- **PROBLEM DESCRIPTION**
Return the line containing "[0] (566, 83)" and all lines after it exactly; stop at the end of the material.

- **PROVIDED RECORDS**
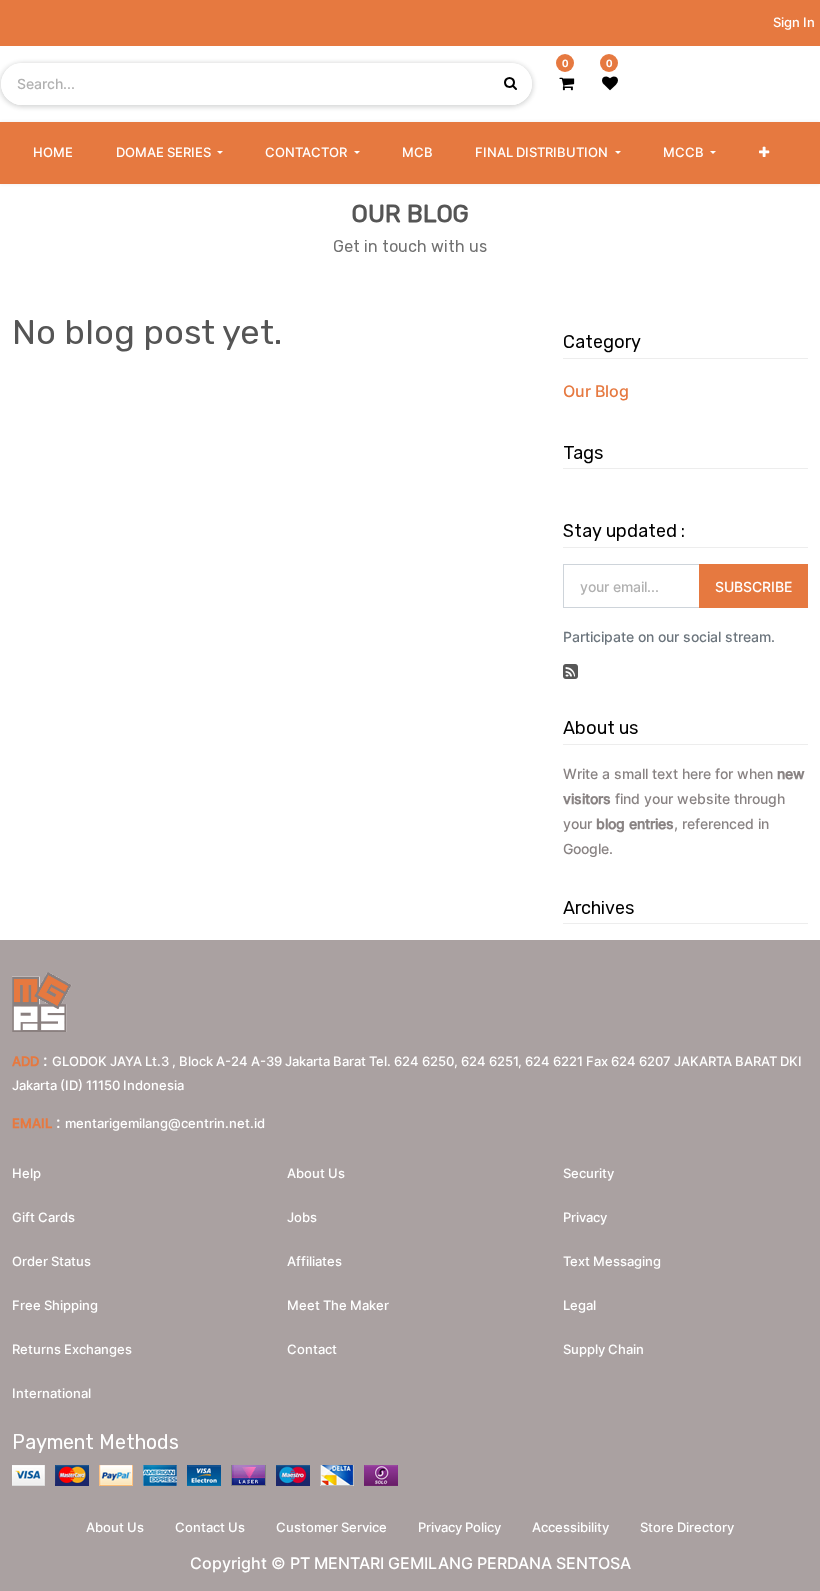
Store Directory (687, 1527)
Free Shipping (55, 1305)
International (51, 1393)
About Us (115, 1527)
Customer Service (331, 1527)
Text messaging (612, 1261)
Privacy (585, 1217)
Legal (579, 1305)
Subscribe (753, 586)
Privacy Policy (459, 1527)
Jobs (302, 1217)
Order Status (51, 1261)
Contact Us (210, 1527)
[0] (566, 83)
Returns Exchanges (72, 1349)
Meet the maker (338, 1305)
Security (588, 1173)
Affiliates (314, 1261)
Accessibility (570, 1527)
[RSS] (570, 672)
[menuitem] (53, 153)
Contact (312, 1349)
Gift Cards (43, 1217)
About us (316, 1173)
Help (26, 1173)
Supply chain (603, 1349)
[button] (764, 153)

- **TASK RESULT**
[0] (566, 83)
Returns Exchanges (72, 1349)
Meet the maker (338, 1305)
Security (588, 1173)
Affiliates (314, 1261)
Accessibility (570, 1527)
[RSS] (570, 672)
[menuitem] (53, 153)
Contact (312, 1349)
Gift Cards (43, 1217)
About us (316, 1173)
Help (26, 1173)
Supply chain (603, 1349)
[button] (764, 153)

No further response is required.